Like clockwork, refiners last week started asking the federal government for waivers to allow foreign-built tankers to ship cargoes of oil and fuel. Federal waivers for foreign shipping were given in the aftermath of Hurricanes Katrina and Rita in 2005; during the 2011 Libyan civil war, when crude oil from the Strategic Petroleum Reserve (SPR) was released; and after Hurricane Sandy in 2012.

On Sept. 8, federal authorities waived the Jones Act to allow expedited supply of gasoline to Florida, but the action is coming too late to help evacuees from gasoline-starved South Florida trying to escape Hurricane Irma.

Because the U.S. gasoline market tightly aligns demand and supply, when disruptions occur, no region of the country is left unaffected. Normal supplies to some parts of the country are diverted to areas of shortage, thus increasing scarcity pricing elsewhere. According to GasBuddy.com, 18 states saw average gas prices rise by more than 30 cents per-gallon in the Harvey’s aftermath, with Delaware and New Jersey seeing prices jump 40 cents a gallon. States as far away as Washington and Alaska saw per-gallon price increases of 6 and 7 cents, respectively.

The most damaging and easy-to-correct of the Jones Act’s restrictions is the requirement for only U.S.- built ships, which causes U.S. shippers to pay four to five times more than ships built in Asia or Europe. Ship owners then pass the vessel’s higher capital costs on to customers. Studies show the cost per barrel to ship crude or refined products from the U.S. Gulf to East Coast is $6 per barrel in U.S. ships, but only $2.00 a barrel in a foreign-flagged ship to eastern Canada, even though the distance travelled is several hundred miles farther.

This restriction is no different than an American airline being banned from purchasing a passenger plane built by France’s Airbus, Canada’s Bombardier or Brazil’s Embraer, or a commercial truck driver banned from purchasing a Swedish-made Saab 18-wheeler. Boeing and other U.S. aircraft manufacturers would surely build inferior and more costly airplanes if commercial aerospace were the same sort of protected market.

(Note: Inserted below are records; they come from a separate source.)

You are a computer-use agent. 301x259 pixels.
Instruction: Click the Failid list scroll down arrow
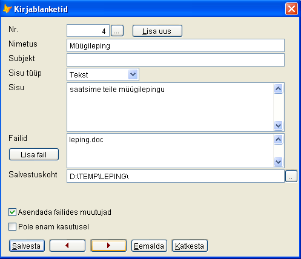(x=279, y=162)
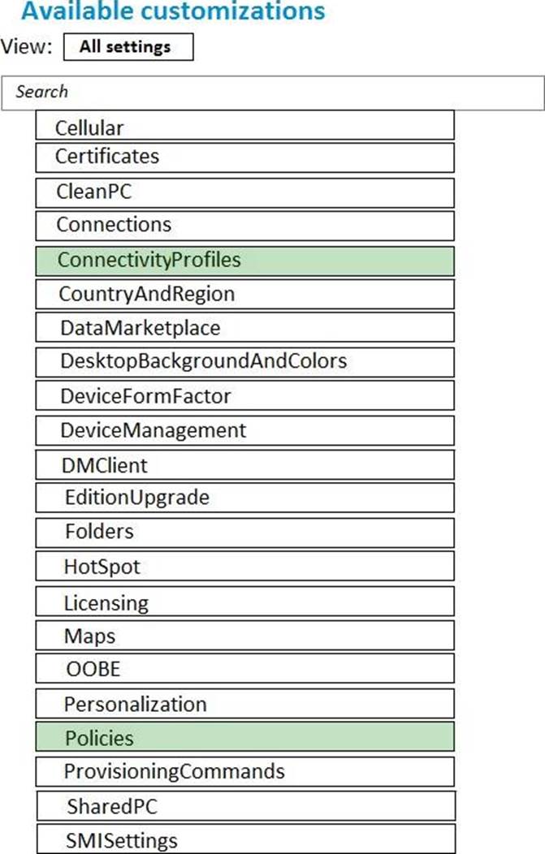Click the DMClient item

click(244, 465)
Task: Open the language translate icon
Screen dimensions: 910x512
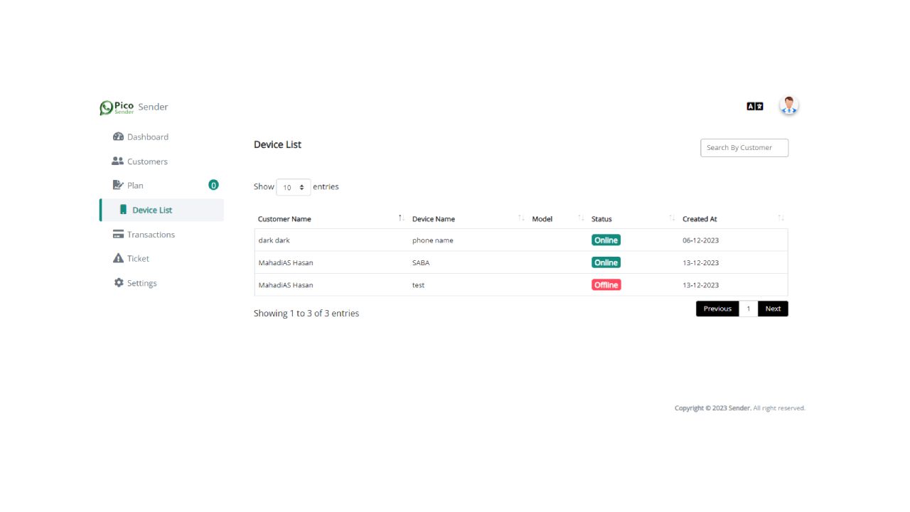Action: [754, 107]
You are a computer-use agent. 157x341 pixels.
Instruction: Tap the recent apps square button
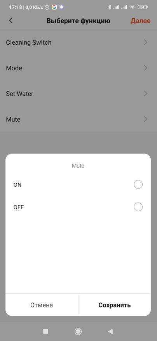click(45, 331)
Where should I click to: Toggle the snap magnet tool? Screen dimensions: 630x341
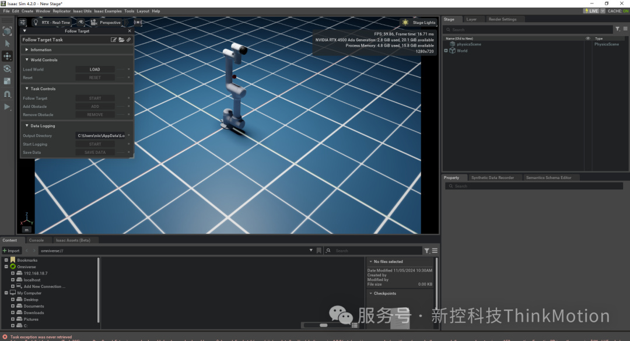pos(7,94)
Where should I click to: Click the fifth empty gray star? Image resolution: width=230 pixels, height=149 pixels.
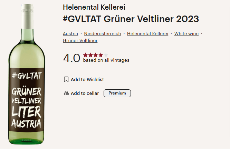(x=106, y=55)
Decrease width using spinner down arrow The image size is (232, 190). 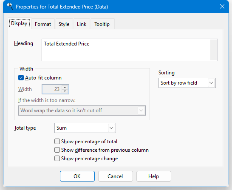click(65, 91)
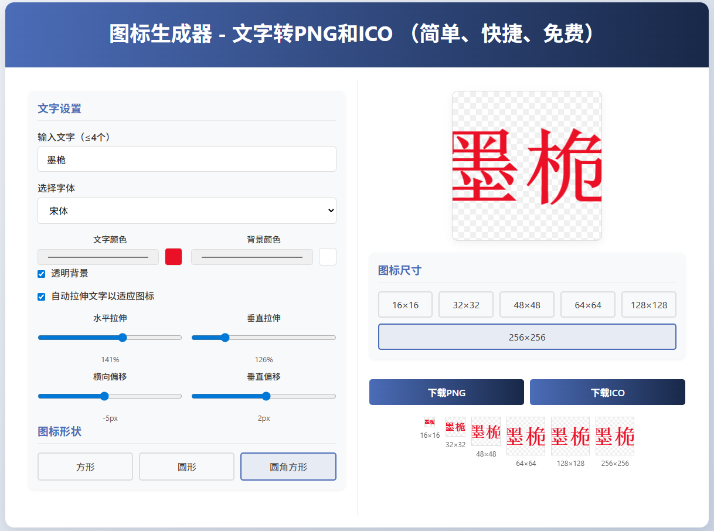The image size is (714, 531).
Task: Disable 自动拉伸文字以适应图标
Action: click(41, 297)
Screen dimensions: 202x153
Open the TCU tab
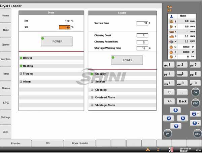(x=48, y=143)
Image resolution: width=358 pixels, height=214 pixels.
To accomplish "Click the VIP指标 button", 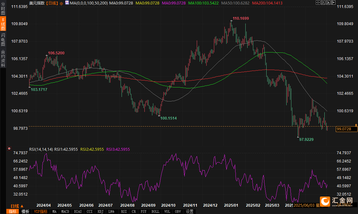I will [x=41, y=211].
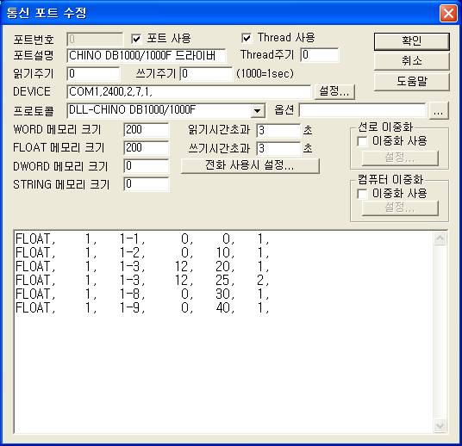Enable 이중화 사용 under 선로 이중화
Screen dimensions: 462x446
coord(362,141)
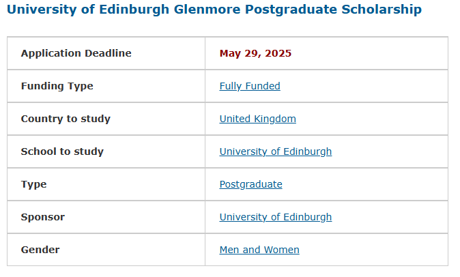This screenshot has height=277, width=460.
Task: Click the United Kingdom link
Action: (x=257, y=119)
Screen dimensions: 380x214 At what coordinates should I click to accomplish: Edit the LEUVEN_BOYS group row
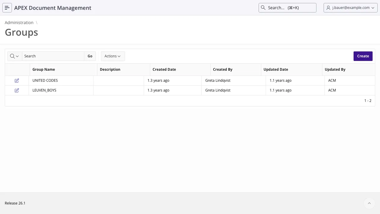[x=17, y=90]
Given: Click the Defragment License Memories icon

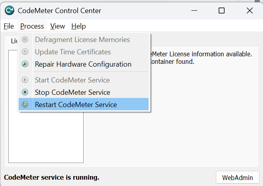Looking at the screenshot, I should point(25,40).
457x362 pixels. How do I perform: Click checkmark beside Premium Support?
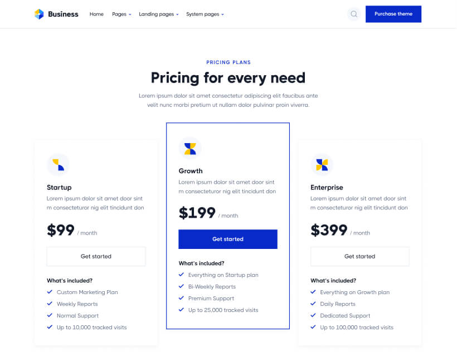181,298
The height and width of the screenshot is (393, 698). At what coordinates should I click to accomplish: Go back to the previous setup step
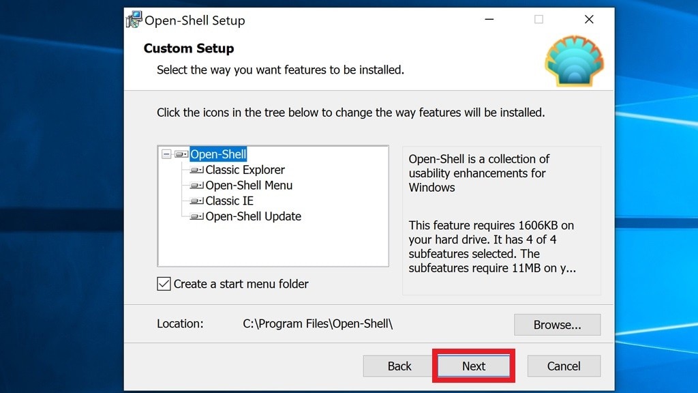tap(397, 366)
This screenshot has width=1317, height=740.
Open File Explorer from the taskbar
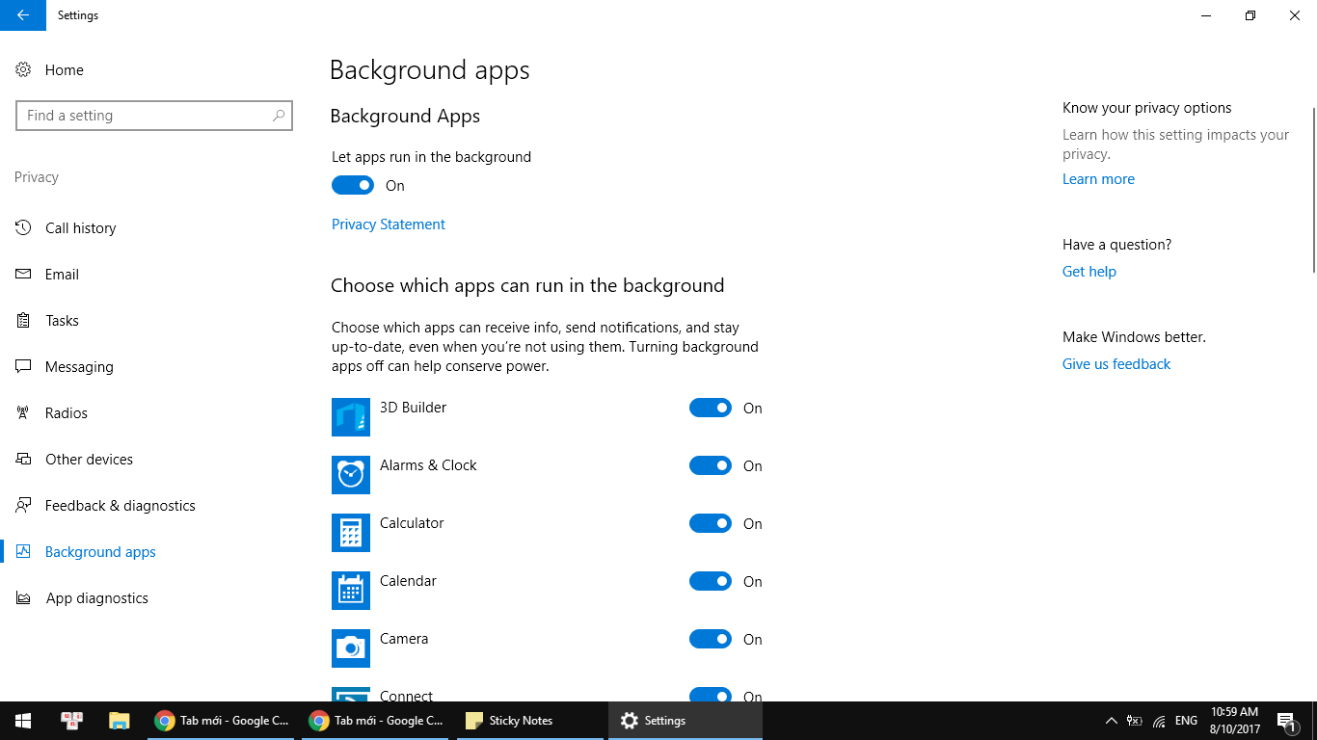[x=119, y=721]
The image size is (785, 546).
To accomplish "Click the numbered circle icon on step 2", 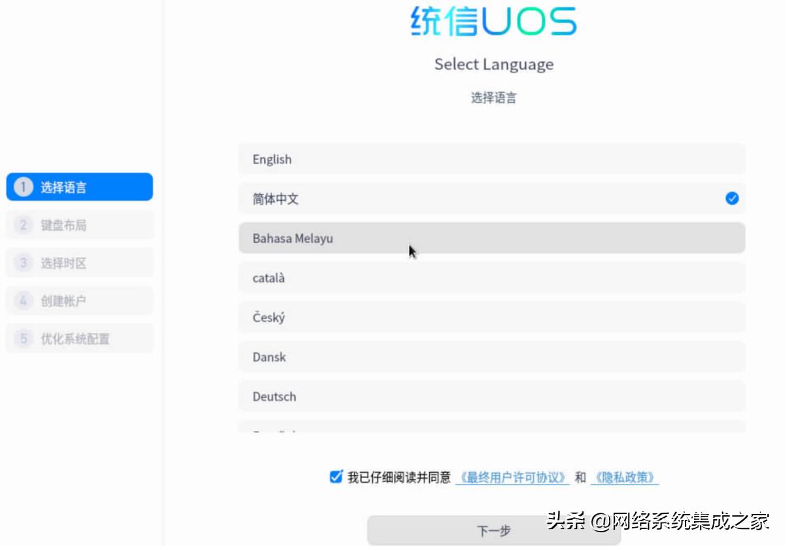I will click(24, 224).
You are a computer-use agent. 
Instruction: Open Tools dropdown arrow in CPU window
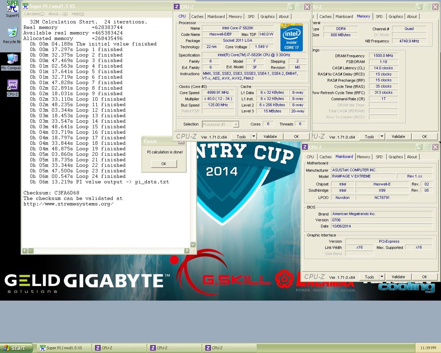[254, 137]
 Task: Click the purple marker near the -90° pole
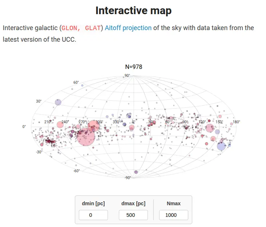click(x=136, y=172)
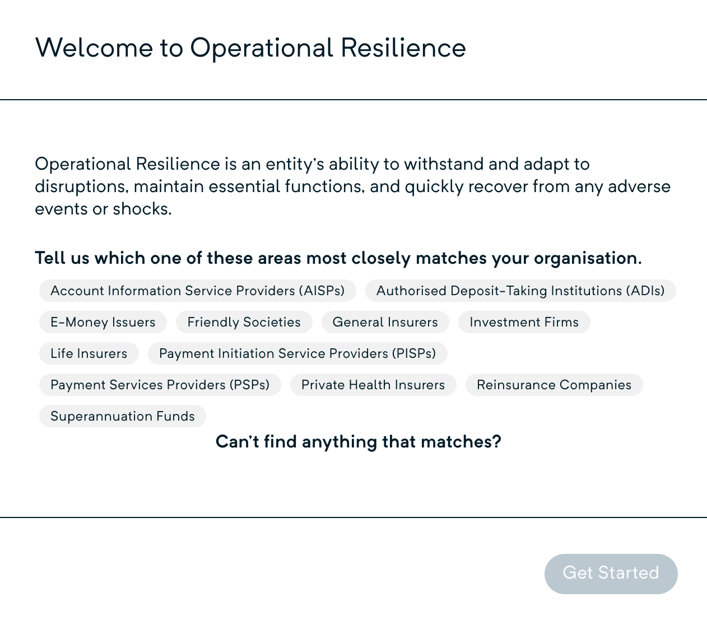Click the Welcome to Operational Resilience heading
Screen dimensions: 707x625
pos(250,48)
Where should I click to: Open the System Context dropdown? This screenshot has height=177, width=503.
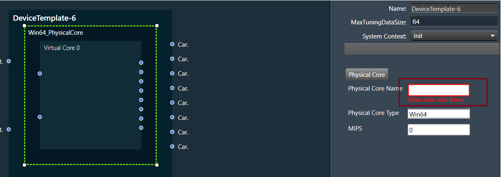[x=454, y=36]
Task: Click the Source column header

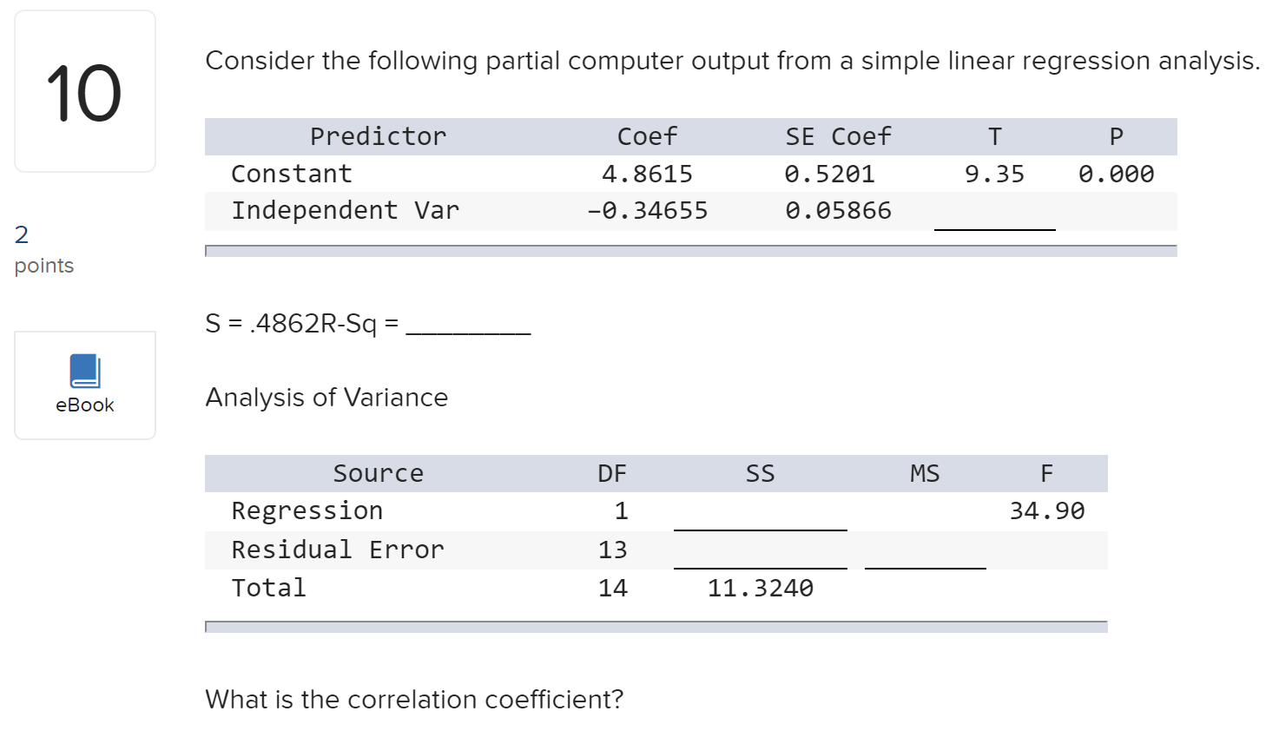Action: (x=379, y=473)
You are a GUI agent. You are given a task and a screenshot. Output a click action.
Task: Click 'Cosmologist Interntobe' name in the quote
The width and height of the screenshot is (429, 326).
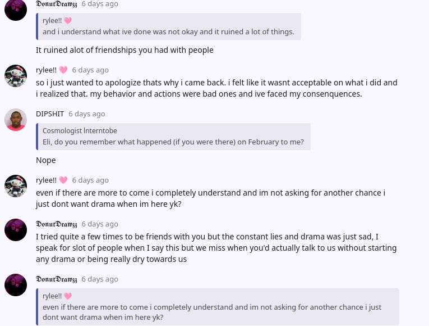click(x=80, y=130)
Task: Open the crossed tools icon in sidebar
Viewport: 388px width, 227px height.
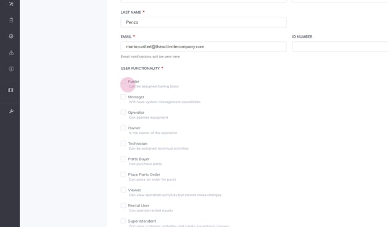Action: (11, 4)
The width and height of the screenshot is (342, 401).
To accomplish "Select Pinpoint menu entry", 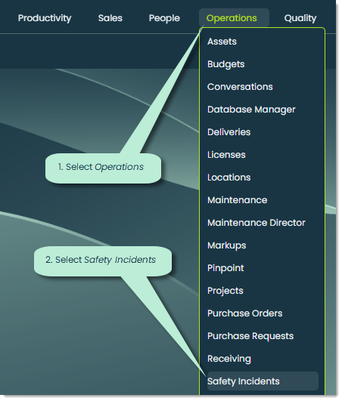I will pos(225,268).
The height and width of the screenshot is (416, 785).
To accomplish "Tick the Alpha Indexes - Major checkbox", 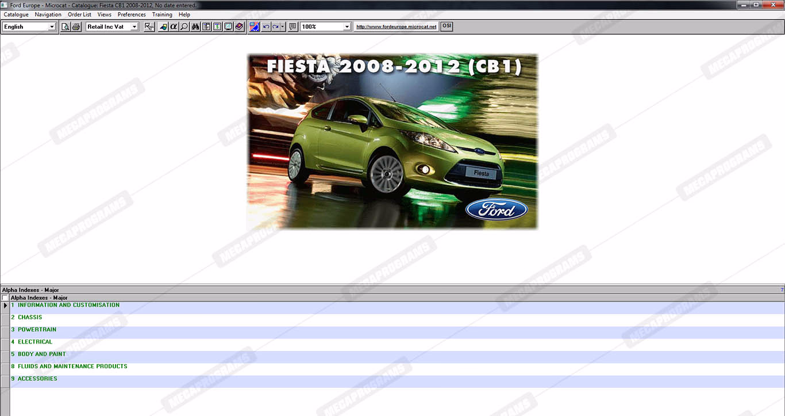I will click(x=5, y=298).
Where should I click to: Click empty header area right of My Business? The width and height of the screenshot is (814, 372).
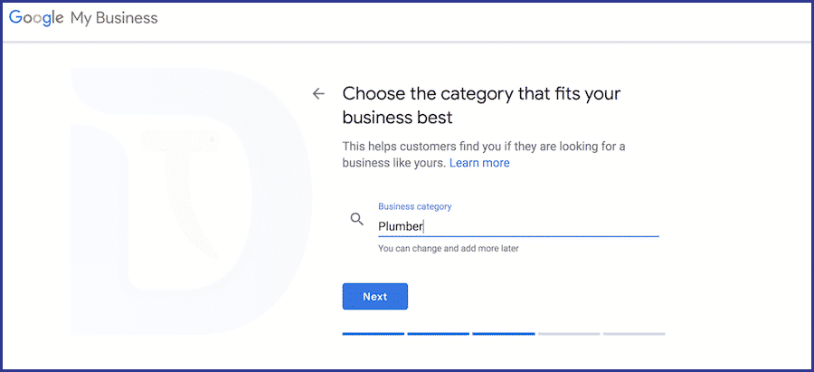click(483, 20)
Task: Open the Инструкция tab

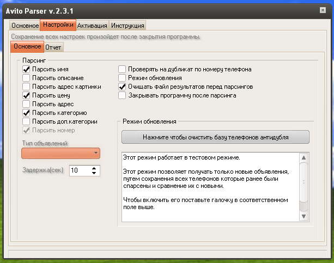Action: 127,26
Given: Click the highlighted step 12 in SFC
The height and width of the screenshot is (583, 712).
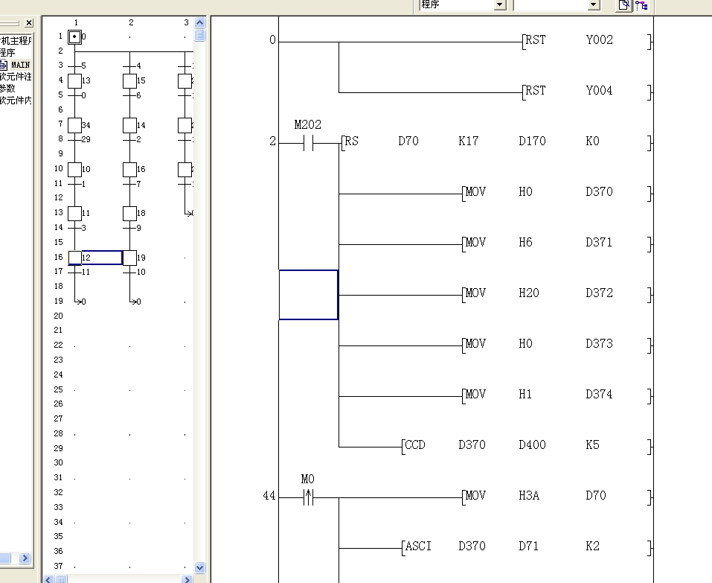Looking at the screenshot, I should click(x=75, y=258).
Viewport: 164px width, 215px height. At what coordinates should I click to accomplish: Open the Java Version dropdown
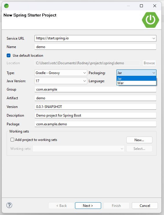[61, 81]
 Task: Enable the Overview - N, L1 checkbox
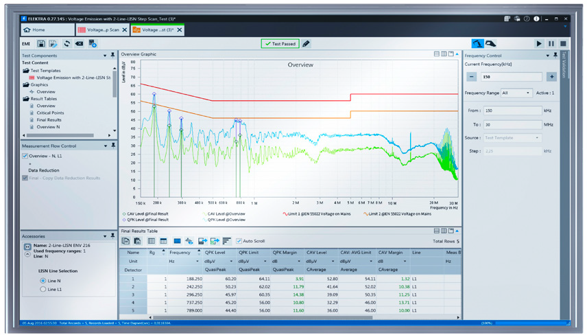pos(25,156)
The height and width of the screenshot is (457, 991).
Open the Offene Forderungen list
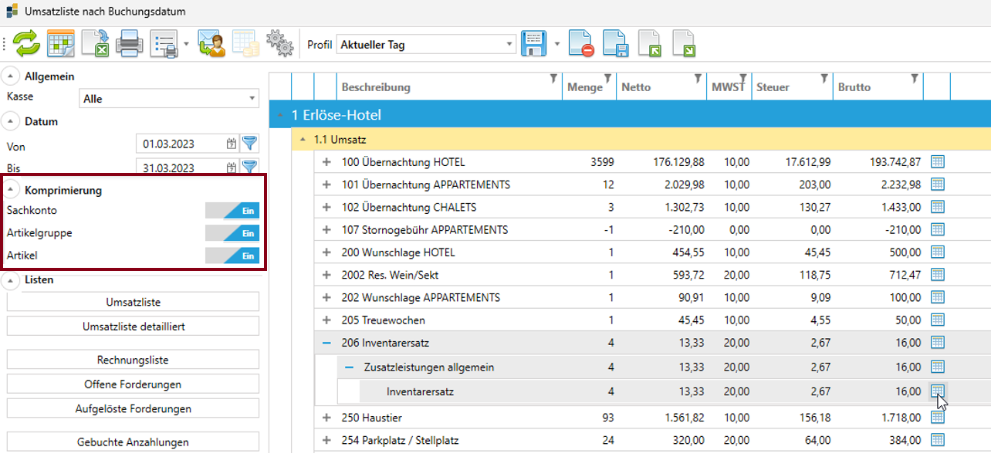tap(134, 384)
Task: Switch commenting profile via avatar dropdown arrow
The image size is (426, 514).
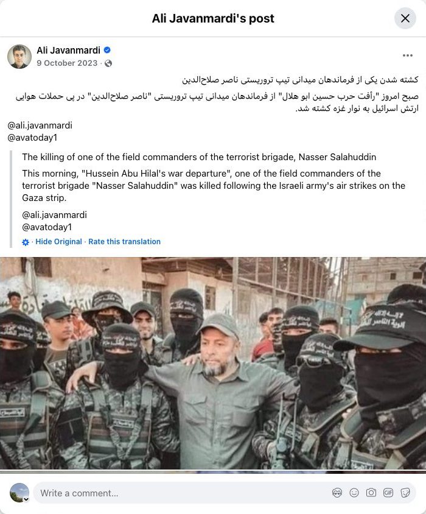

Such disregard for consumer choice and the normal workings of a market economy would never be accepted in any other part of the U.S. economy. The shipping industry continues to operate under this extreme protectionism because of perceived benefits to a small number of shipyards and shipyard workers across the country.

Some studies show the Jones Act’s restrictions are equivalent to a 65 percent tariff on domestic saltwater shipping, which in turn indirectly supports higher rail-shipment and commercial trucking costs, not just during hurricane season but all year round. These costs can be seen in the differences in shipping costs between U.S. and foreign shippers.

So, remember that the next time you fill up your car. The hurricane-related price spike you’re paying is in part the result of outdated laws regarding maritime commerce, which serves as a drag on the U.S. economy whether it’s hurricane season or not.